The IPCC states that the atmosphere has the capacity to store a trillion tons of carbon without altering the climate too drastically. Anthropogenic activity has already put half a trillion tons up there. The outstanding half a trillion will be produced in the next 30 years at current rates of economic growth. There are two potential outcomes to this situation. One sees civilization rallying globally and reducing carbon emissions in time to prevent any damage to the climate that inhibits us from living on a planet with any semblance of the world today. The other sees the world changing so dramatically that a complete reworking of the social, geographical, economic and political landscapes of today must ensue. Either way, computational technology will have to play a huge role.

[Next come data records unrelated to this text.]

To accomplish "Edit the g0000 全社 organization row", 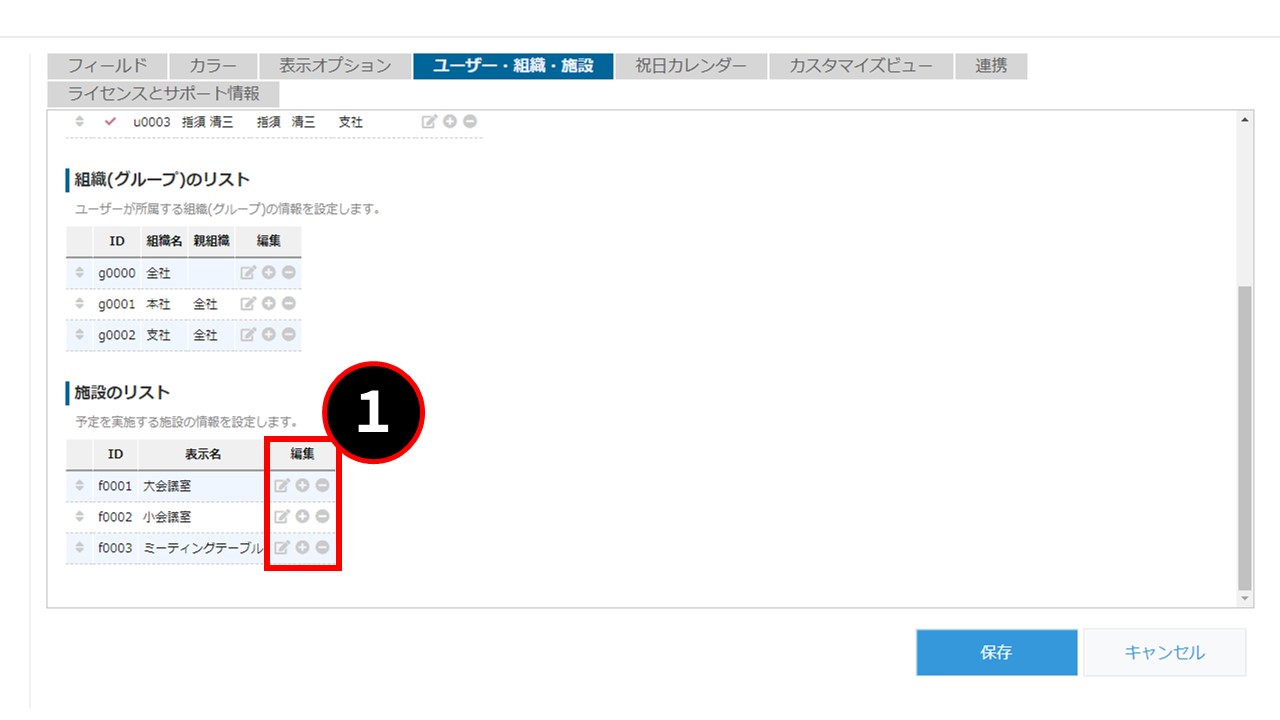I will click(248, 273).
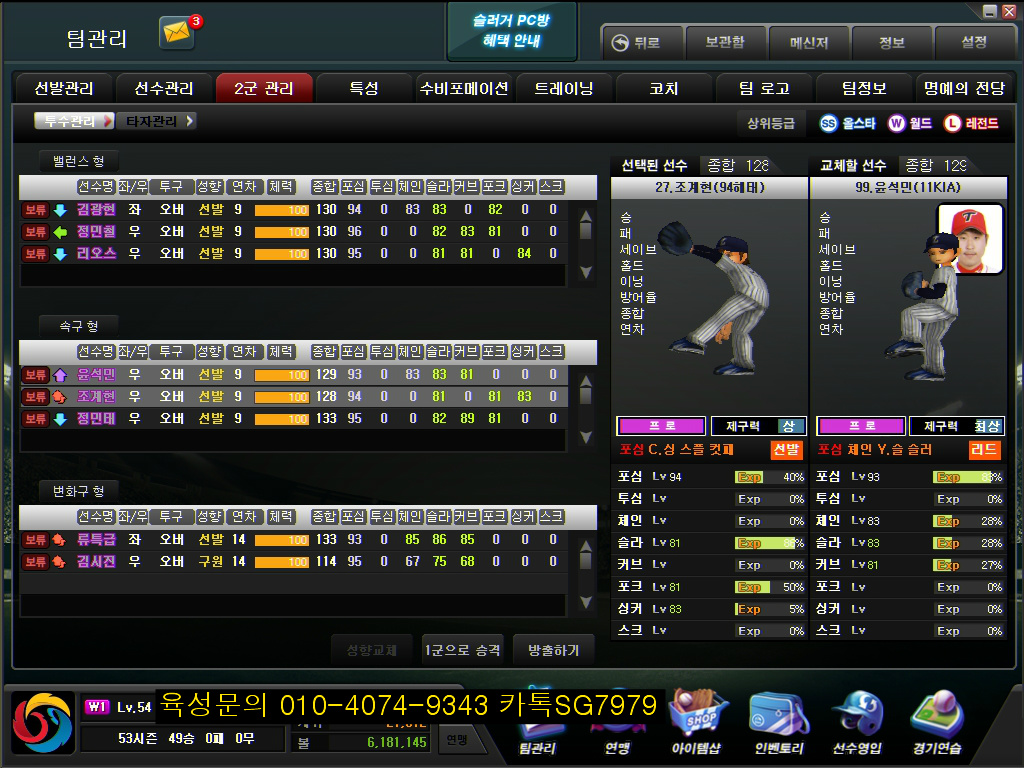Image resolution: width=1024 pixels, height=768 pixels.
Task: Toggle 보류 hold for player 류특급
Action: [36, 540]
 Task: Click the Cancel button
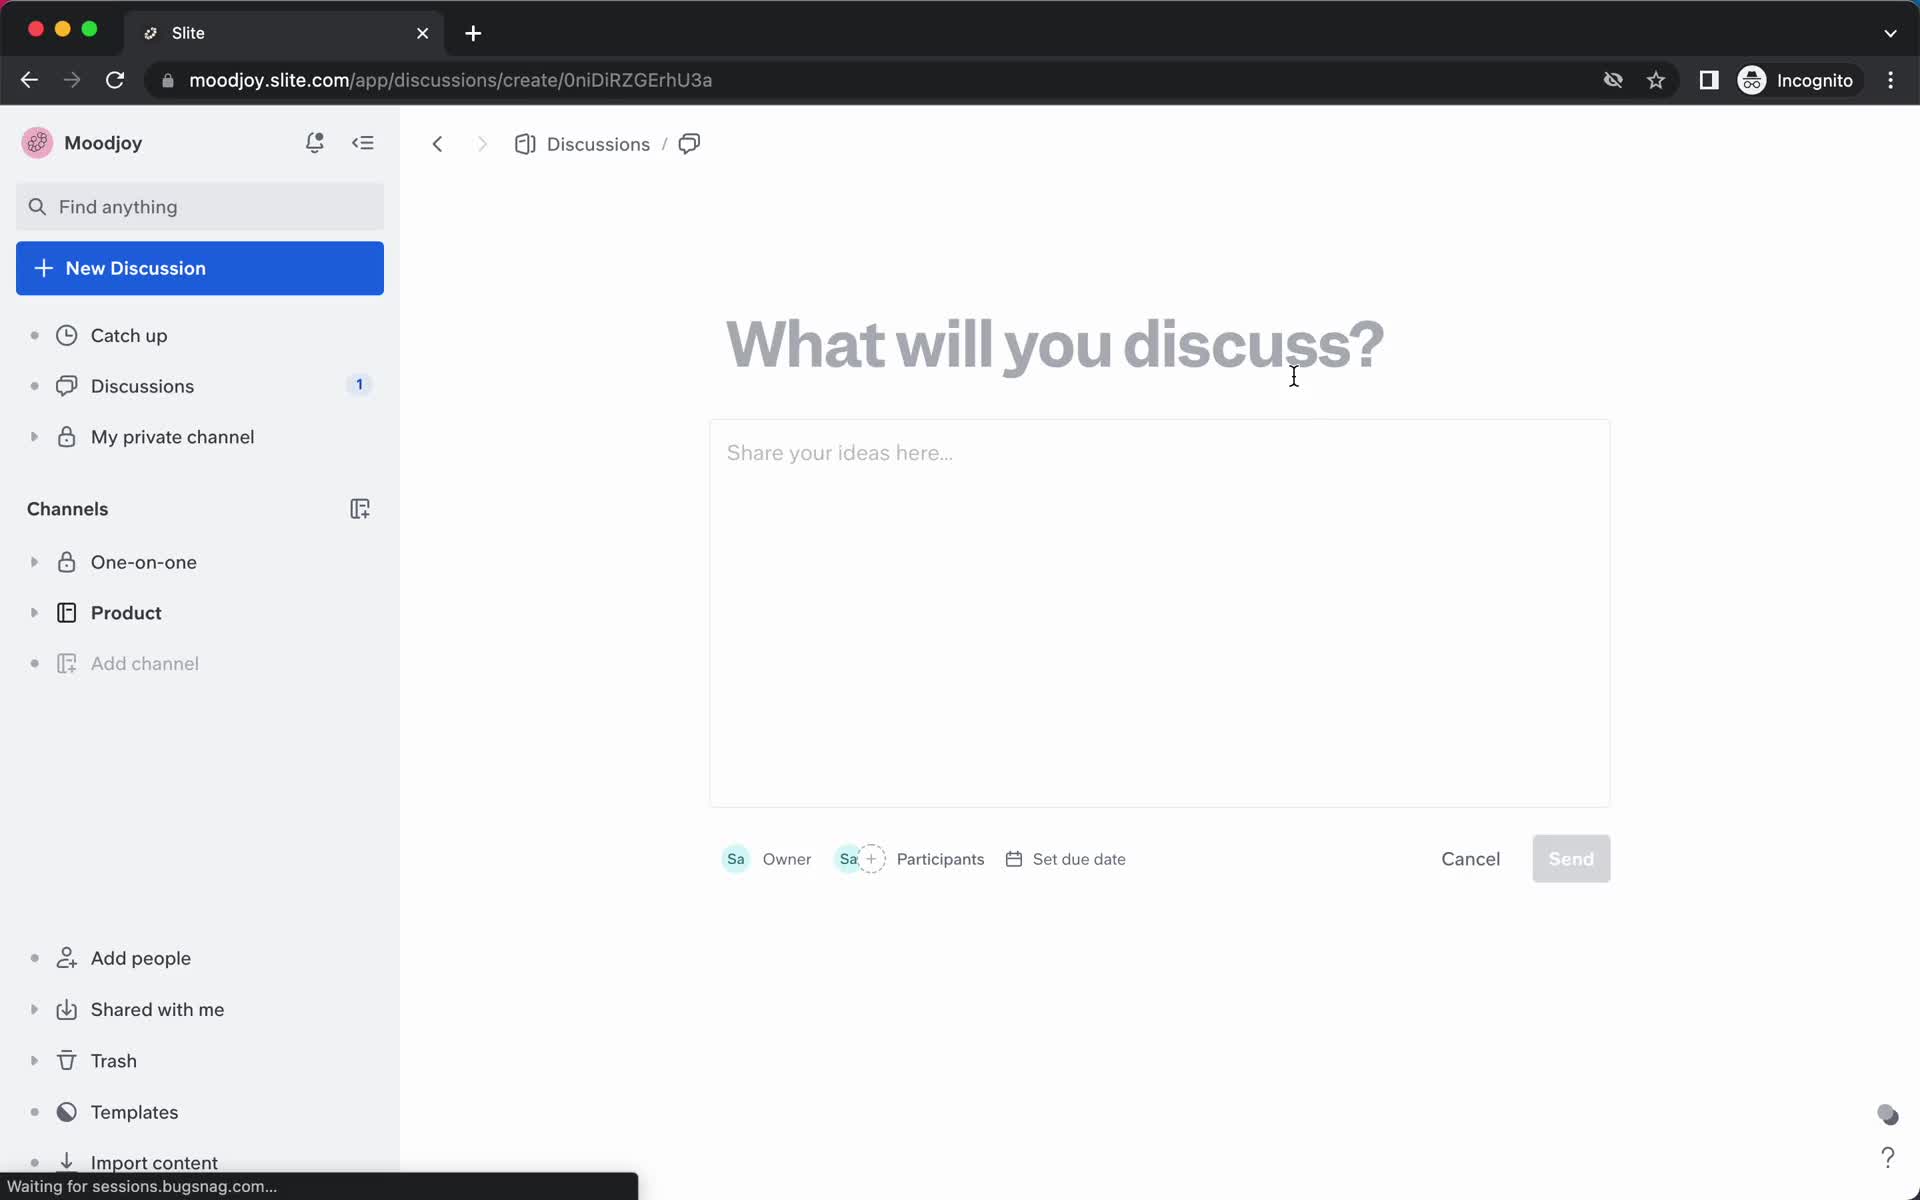(1471, 859)
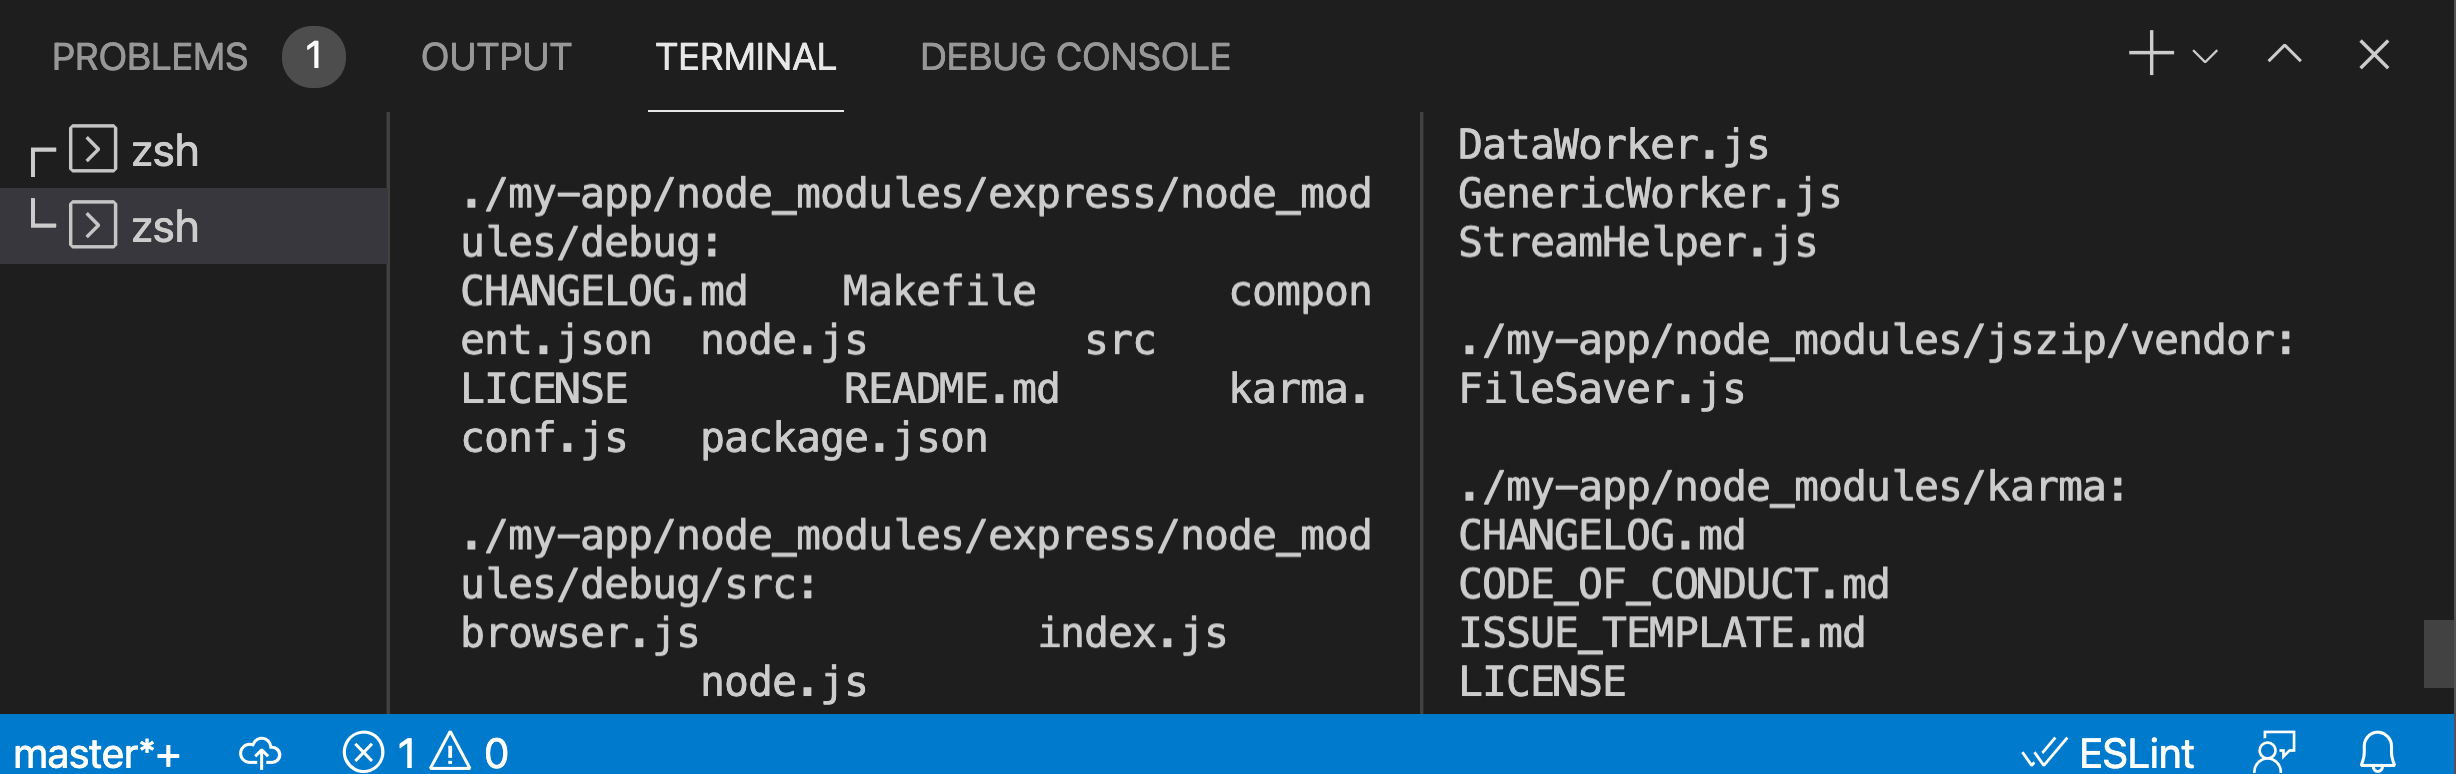Click the warnings indicator in the status bar
Image resolution: width=2456 pixels, height=774 pixels.
pyautogui.click(x=465, y=751)
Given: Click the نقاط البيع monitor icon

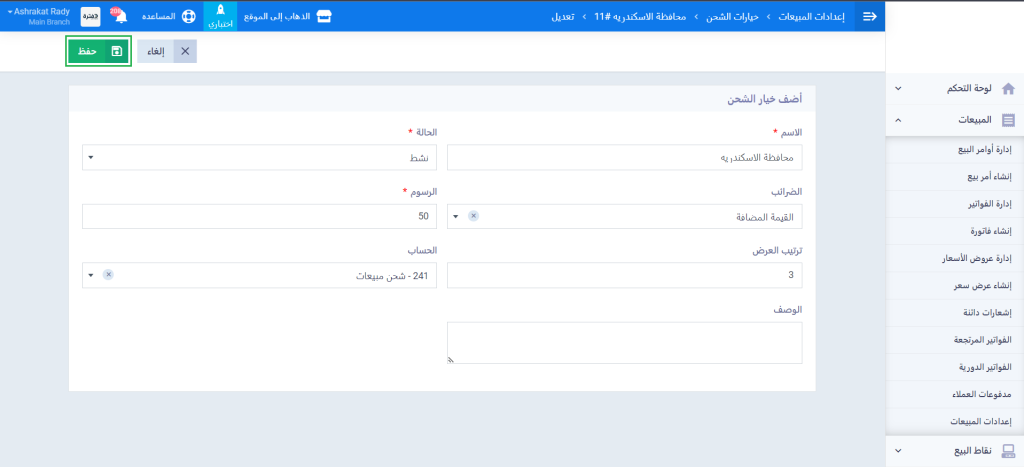Looking at the screenshot, I should [x=1008, y=451].
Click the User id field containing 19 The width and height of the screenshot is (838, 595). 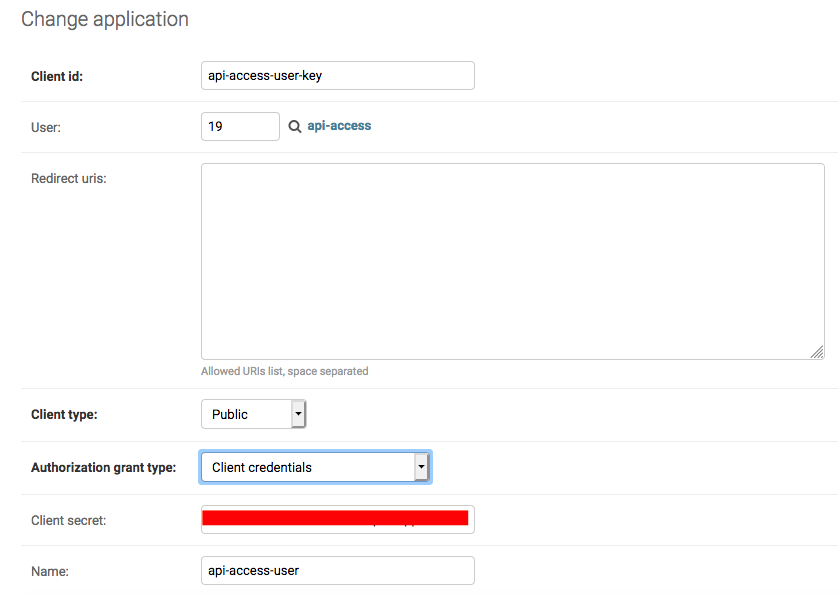click(x=240, y=126)
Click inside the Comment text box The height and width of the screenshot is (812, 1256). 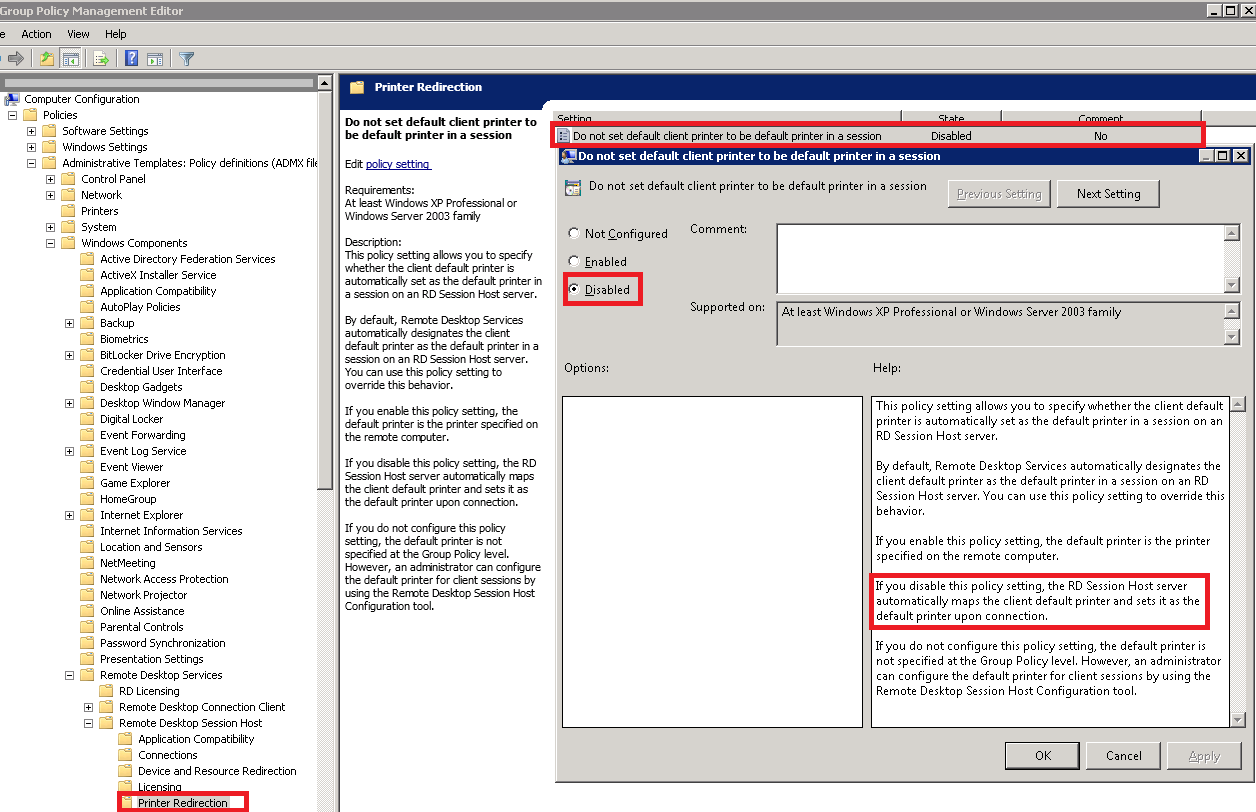click(x=1000, y=258)
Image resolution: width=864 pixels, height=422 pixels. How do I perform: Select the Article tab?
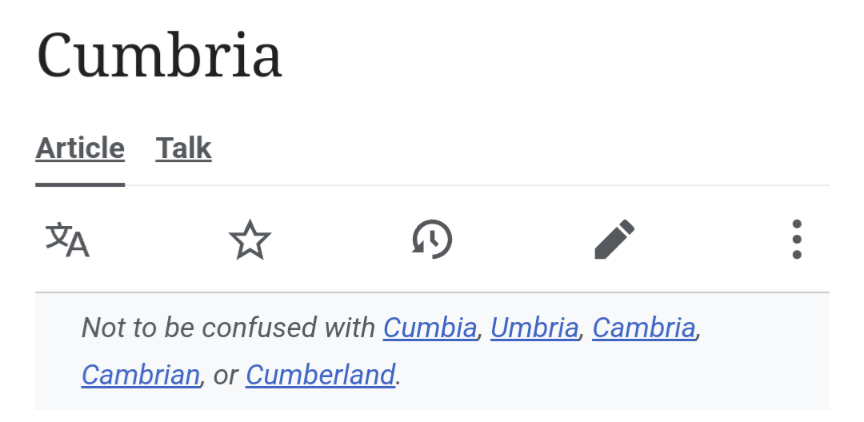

Through this series of posts I want to explore the integration of computational technology and Nature on a range of spatial and temporal scales. I'm going to write about environmental monitoring and modeling, geoengineering, technology changing the constraints of geography, the internet of things, the politics of this movement, barriers to integrations and the spaces of technological exclusion all in the contect of environmental change. It may well be that by the time I've finished writing I'll have changed my mind, but for now my advocation is that this integration of technology with Nature, to produce a cyborg or multiple cyborgs, is one of the major solutions to the problems civilization faces.